═══ EXERCISE PASSAGE
RAG addresses the limitations of AI models being constrained to their training data by giving them access to up-to-date, domain-specific, or proprietary information. When a query is received, the system first searches a knowledge base (often using vector databases) to find relevant documents or passages, then provides these as context to the language model when generating a response. This approach reduces hallucinations, enables models to cite sources, allows for easy knowledge updates without retraining, and makes it possible to work with specialized information that wasn’t in the model’s training data.

MCP (Model Context Protocol)
A standardized communication protocol that enables AI models to securely access and interact with external data sources, tools, and services in a consistent way.

Model Context Protocol provides a unified framework for AI applications to connect with various external resources such as databases, APIs, file systems, and business tools without requiring custom integration code for each connection. It defines how models can discover available resources, request access to data, execute actions through tools, and maintain security boundaries. This standardization is crucial for building agentic AI systems that need to interact with enterprise systems, as it ensures consistent behavior, proper authentication, and controlled access to sensitive resources across different platforms and services.
══════
═══ EXTRACTED MATERIAL
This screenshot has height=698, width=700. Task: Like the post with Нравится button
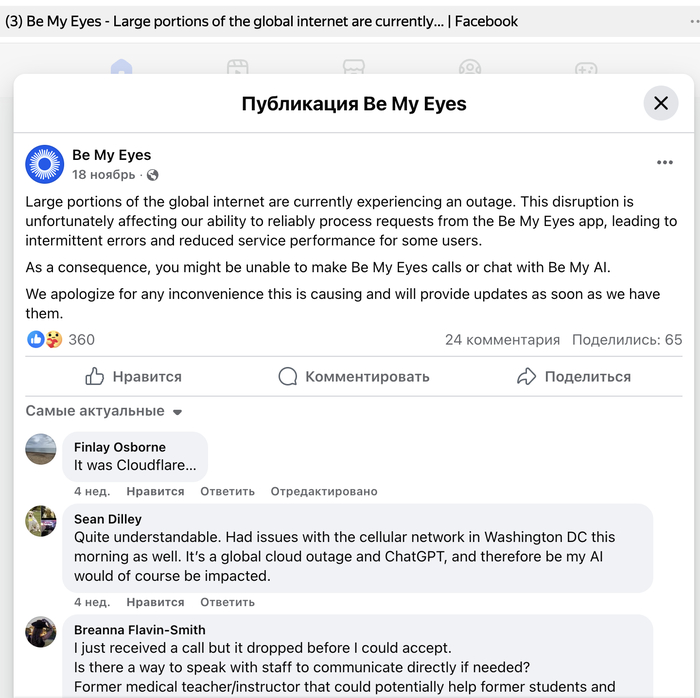pyautogui.click(x=134, y=377)
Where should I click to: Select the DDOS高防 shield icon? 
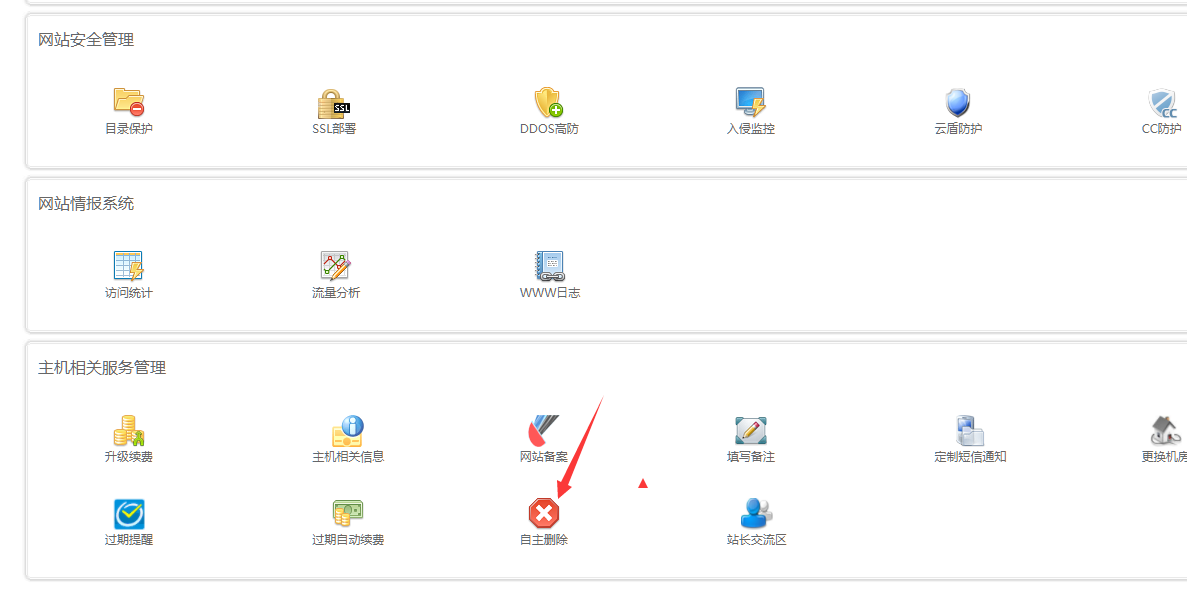[548, 102]
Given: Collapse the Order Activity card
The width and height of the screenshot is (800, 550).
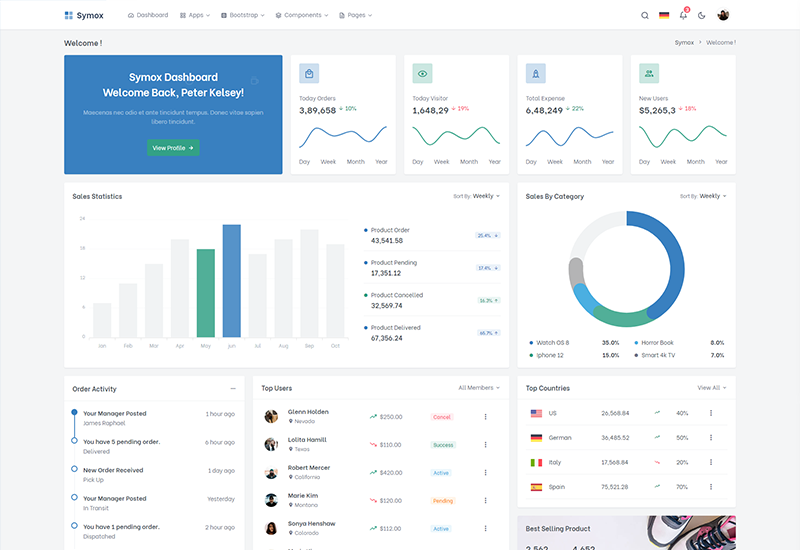Looking at the screenshot, I should tap(233, 389).
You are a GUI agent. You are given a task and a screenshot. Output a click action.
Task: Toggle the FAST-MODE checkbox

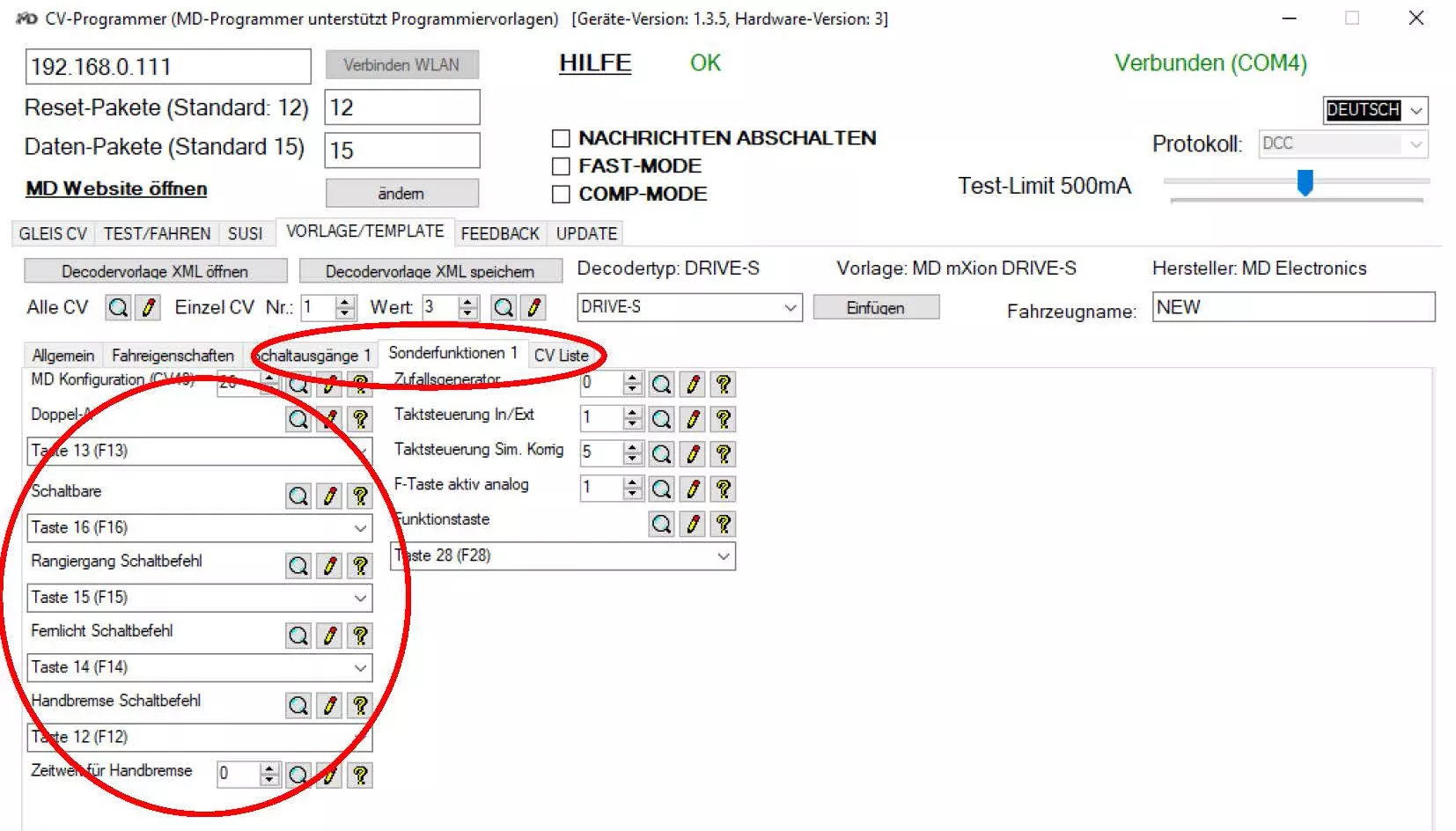pos(561,166)
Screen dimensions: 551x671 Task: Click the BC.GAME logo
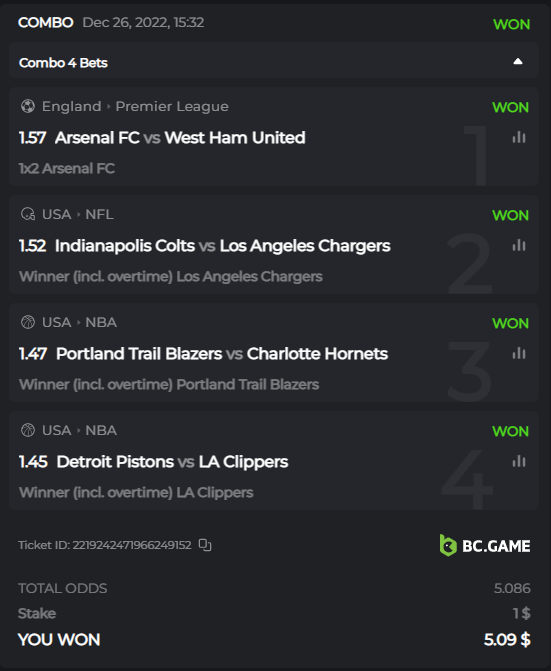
══════
WHAT YOU NEED TO DO
(1) From the passage on RAG and MCP, list every benefit it attributes to the RAG approach.
(2) Please answer these questions from the passage on RAG and MCP:
(a) What does a RAG system search first when it receives a query?
(b) What is MCP short for?
(c) What kind of systems is MCP's standardization called crucial for building?
(3) Resume the passage on RAG and MCP after its final sentence.

ANSWERS FOR THE TASKS
(1)
- Reduces hallucinations
- Enables models to cite sources
- Allows for easy knowledge updates without retraining
- Makes it possible to work with specialized information that wasn't in the model's training data

(2)
(a) A knowledge base, often using vector databases
(b) Model Context Protocol
(c) Agentic AI systems that need to interact with enterprise systems

(3)
MoE (Mixture of Experts)
A neural network architecture that uses multiple specialized sub-models (experts) with a routing mechanism that selectively activates only the most relevant experts for each input.

Mixture of Experts models achieve efficiency by dividing a large model into smaller, specialized components where each expert focuses on different types of patterns or domains. A gating network learns to route each input to the most appropriate experts, activating only a subset of the total parameters for any given task. This approach allows for much larger total model capacity while keeping computational costs manageable, since only a fraction of the model processes each input. The architecture is particularly valuable for handling diverse tasks or domains within a single model, as different experts can specialize in areas like mathematics, coding, creative writing, or specific languages.

ASI (Artificial Super Intelligence)
A hypothetical future form of artificial intelligence that would surpass human cognitive abilities across all domains, including creativity, problem-solving, and social intelligence.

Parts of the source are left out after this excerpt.